**Job 1:** Translate this sentence from the biography of Guillaume Apollinaire into Spanish: "He was raised in the French Riviera and was educated in Monaco and Nice."
**Job 2:** Go on with the biography of Guillaume Apollinaire, starting after its final sentence.

===== Text shown

Guillaume Apollinaire

1880 –
1918

Guillaume Apollinaire (Wilhelm Albert Vladimir Apollinaris Kostrowitzky) was born in Rome on August 26, 1880. He purposefully kept his parentage clouded in speculation but was most likely the illegitimate child of Angelica Kostrowitzky, a Polish woman, and an Italian army officer. He was raised in the French Riviera and was educated in Monaco and Nice.

In 1899, he moved to Paris. During his twenties, he worked for a bank as a clerk and kept company with artists such as Pablo Picasso, Georges Braques, Marc Chagall, Max Jacob, the composer Eric Satie, Marcel Duchamp, and Marie Laurencin, with whom he had a relationship. Apollinaire’s first collection of poetry, L’enchanteur pourrissant, was published in 1909, and his reputation as a poet was established in 1913 with the publication of the collection Alcools: Poèmes.

==========
===== Records supplied

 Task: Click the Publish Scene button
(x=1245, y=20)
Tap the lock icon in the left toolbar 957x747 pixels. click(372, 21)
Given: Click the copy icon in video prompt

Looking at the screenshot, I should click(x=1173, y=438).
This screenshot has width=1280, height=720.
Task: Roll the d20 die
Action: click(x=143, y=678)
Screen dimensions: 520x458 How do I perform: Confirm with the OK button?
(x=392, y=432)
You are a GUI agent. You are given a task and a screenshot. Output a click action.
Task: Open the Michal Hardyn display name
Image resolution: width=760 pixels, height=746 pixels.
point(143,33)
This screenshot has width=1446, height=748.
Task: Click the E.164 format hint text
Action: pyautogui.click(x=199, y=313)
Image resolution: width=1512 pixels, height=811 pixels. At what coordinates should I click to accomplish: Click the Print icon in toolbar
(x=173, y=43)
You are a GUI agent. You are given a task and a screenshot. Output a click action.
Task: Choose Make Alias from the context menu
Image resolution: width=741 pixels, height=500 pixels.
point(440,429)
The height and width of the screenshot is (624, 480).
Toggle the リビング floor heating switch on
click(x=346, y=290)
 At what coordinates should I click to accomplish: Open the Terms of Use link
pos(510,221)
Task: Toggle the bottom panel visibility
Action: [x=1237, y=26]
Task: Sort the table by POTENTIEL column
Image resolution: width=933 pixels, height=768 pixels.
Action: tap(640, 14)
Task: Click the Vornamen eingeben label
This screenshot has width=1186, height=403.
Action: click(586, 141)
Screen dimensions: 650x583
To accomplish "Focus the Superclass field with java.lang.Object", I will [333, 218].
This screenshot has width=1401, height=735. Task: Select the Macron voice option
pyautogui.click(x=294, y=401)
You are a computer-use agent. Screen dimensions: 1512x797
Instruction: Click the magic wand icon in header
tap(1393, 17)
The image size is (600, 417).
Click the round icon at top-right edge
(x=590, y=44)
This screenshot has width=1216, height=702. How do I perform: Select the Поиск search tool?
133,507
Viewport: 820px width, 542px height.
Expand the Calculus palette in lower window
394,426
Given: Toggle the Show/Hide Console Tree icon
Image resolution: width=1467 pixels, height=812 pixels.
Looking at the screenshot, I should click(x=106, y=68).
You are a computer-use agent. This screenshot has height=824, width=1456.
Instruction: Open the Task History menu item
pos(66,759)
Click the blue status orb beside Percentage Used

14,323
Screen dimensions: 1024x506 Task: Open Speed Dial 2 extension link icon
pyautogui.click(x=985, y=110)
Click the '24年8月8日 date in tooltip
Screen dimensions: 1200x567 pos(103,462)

==========

**Exercise output 1:** Se crió en la Riviera francesa y se educó en Mónaco y Niza.

**Exercise output 2:**
Apollinaire was an important part of several avant-garde movements in French literature and art at the start of the twentieth century. His influences include the Symbolist poets Charles Baudelaire, Paul Verlaine, Arthur Rimbaud, Jules Laforgue, and Tristan Corbière. His play La mamelles de Tirésias, which was later adapted as an opera by Francis Poulenc in 1947, is one of the earliest examples of Surrealism—a word he is credited for coining.

In 1914, Apollinaire decided to become a French national by enlisting in the infantry during World War I. He was stationed on the front in Champagne until 1916, when he suffered a head wound and returned to Paris. Despite poor health, he continued writing, publishing the poetic manifesto L’esprit nouveau et les poètes in 1917 and writing Calligrammes, a collection of concrete poetry, which would not be published until after his death.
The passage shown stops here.